The Dutch are voting after the failure of talks in April on how next year's public deficit should be slashed to below the eurozone's limit of three percent of gross domestic product brought down the government.

Far-right leader Geert Wilders, whose Freedom Party (PVV) had been lending its support to Prime Minister Mark Rutte's minority centre-right coalition, walked out of the talks.

Wilders refused to agree to proposed austerity measures which he said were "dictated from Brussels" and wants the Netherlands to leave the eurozone altogether to go back to the guilder.

"The Netherlands itself is also wondering whether we really should continue to help southern Europe's struggling countries," added Philip van Praag, a political scientist at the University of Amsterdam.

A tougher take on Europe

Cuurent opinion polls put Rutte's liberal business-friendly People's Party for Freedom and Democracy (VVD) neck-and-neck with the decidely eurosceptic far-left Socialist Party (SP).

The SP wants a referendum every time a decision on Europe needs to be taken with regard to the transfer of power to the EU and the "Brussels technocrats."

"Europe must do again what it was meant to do: cooperate," said SP leader Emile Roemer during a debate televised on national television.

But he added: "That's completely different from being bossed from Brussels."

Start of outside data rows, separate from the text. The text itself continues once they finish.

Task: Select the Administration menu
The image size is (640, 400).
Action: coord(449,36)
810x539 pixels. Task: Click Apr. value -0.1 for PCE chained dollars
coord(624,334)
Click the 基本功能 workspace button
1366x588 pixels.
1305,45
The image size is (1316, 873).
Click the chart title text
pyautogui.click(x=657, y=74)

Where Rutte advocates austerity, forcing the deficit back to below the three percent ceiling next year, the SP has a different take.

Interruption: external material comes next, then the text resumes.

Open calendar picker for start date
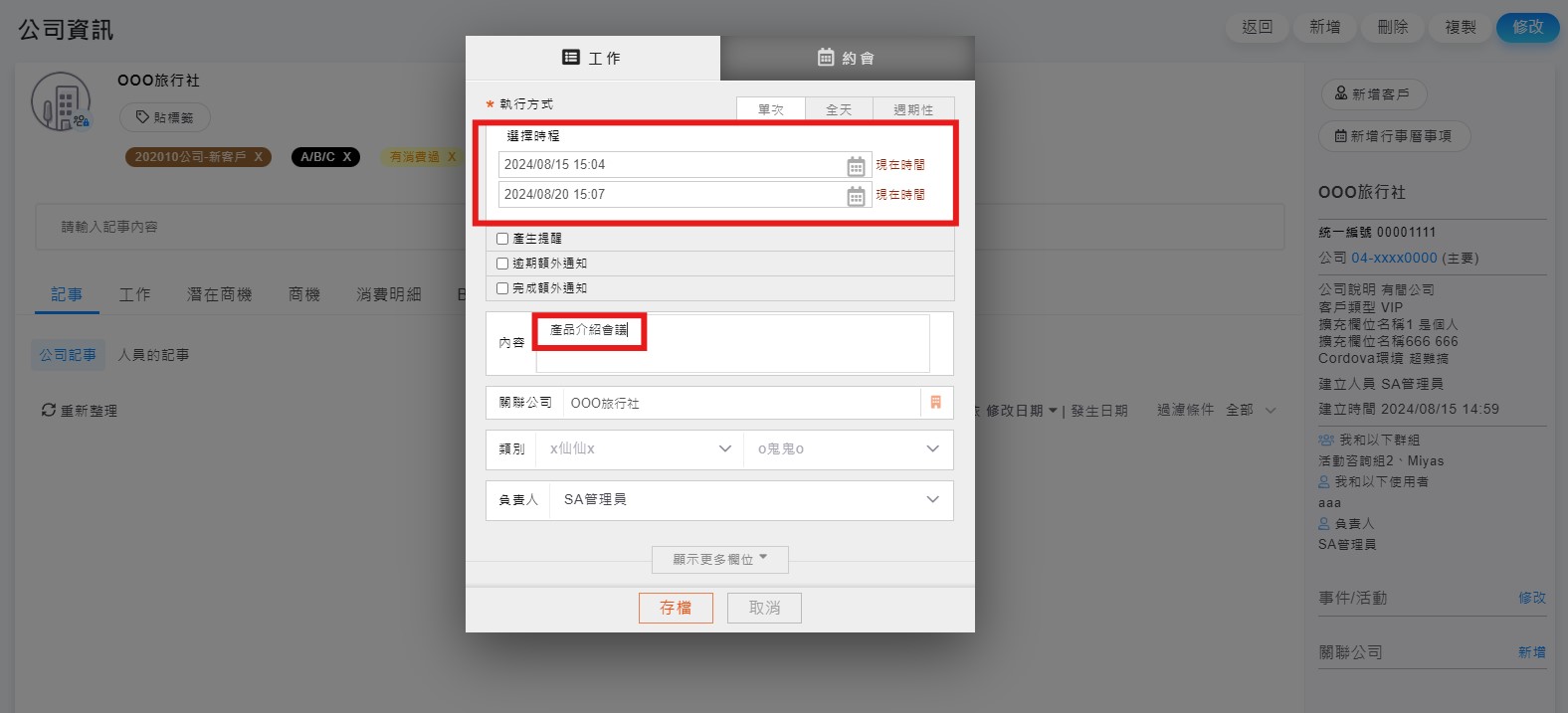Image resolution: width=1568 pixels, height=713 pixels. point(856,166)
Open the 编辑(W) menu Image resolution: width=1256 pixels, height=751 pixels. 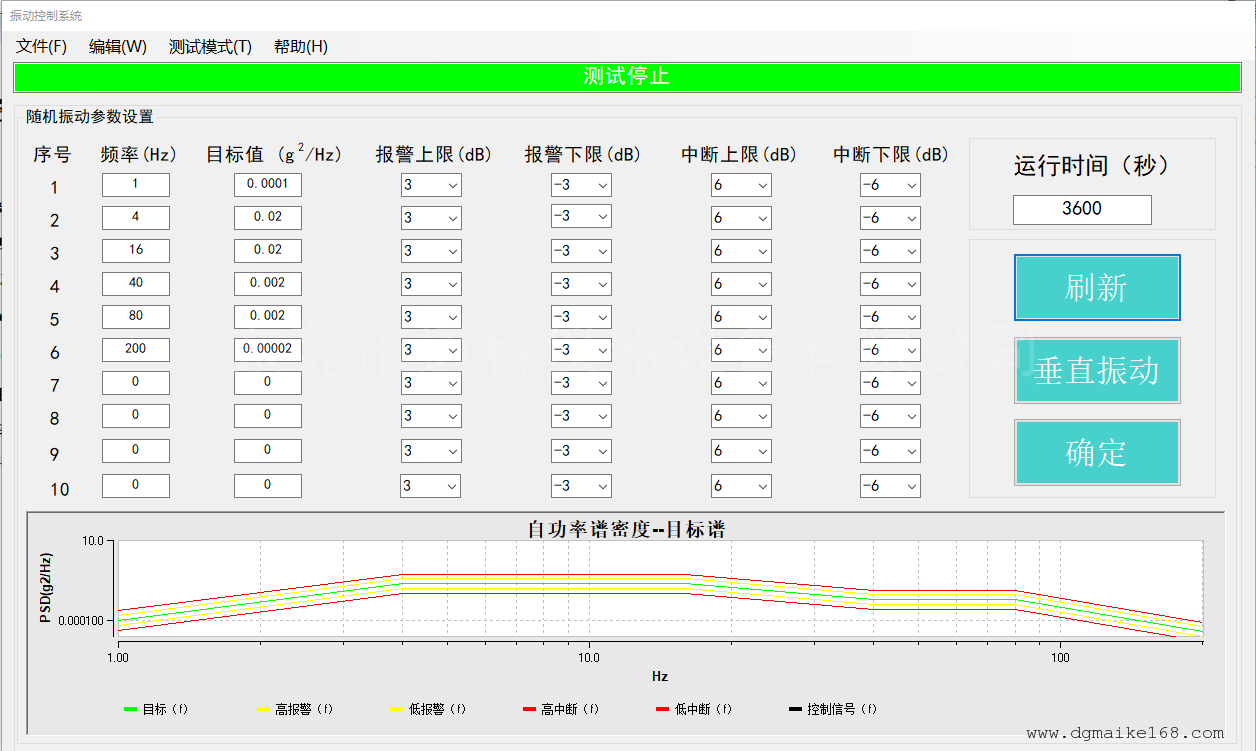[117, 47]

The Socialists plan to pump three billion euros ($3.7 billion) back into the economy in 2013 to stimulate jobs and growth. They promise to get the deficit below the EU ceiling only by 2015.

Roemer said in the meantime the country would refuse to pay fines imposed on it by Brussels should the Netherlands fail to meet the target.

Driven by public opinion increasingly hostile to giving aid to Greece and by the more eurosceptic fringe of his own party, Rutte too has hardened his own tone towards Brussels, Van Praag said.

Though he continues to advocate a European market and a "strong" currency, Rutte says he is against the transfer of more power to Brussels and new plans for extra aid to Greece.

Among the other major contenders in the election, only the Labour Party (PvdA) is open to further European integration.

"To solve the eurocrisis, we are going to have to share more power than we are really comfortable with," Labour leader Diederik Samsom said.

An opinion poll released Tuesday by the Ipsos Synovate polling agency gives Rutte's VVD 34 seats in the 150-seat Lower House (as opposed to 31 in 2010), the Socialist Party 30 seats (15 in 2010), Labour 22 (30 in 2010) and Wilders' far-right 19 (24 in 2010).

Another opinion poll released by polling agency Maurice de Hond on Sunday said the SP would garner 35 seats, the VVD 32, the PvdA 18, with the same number also going to the far-right.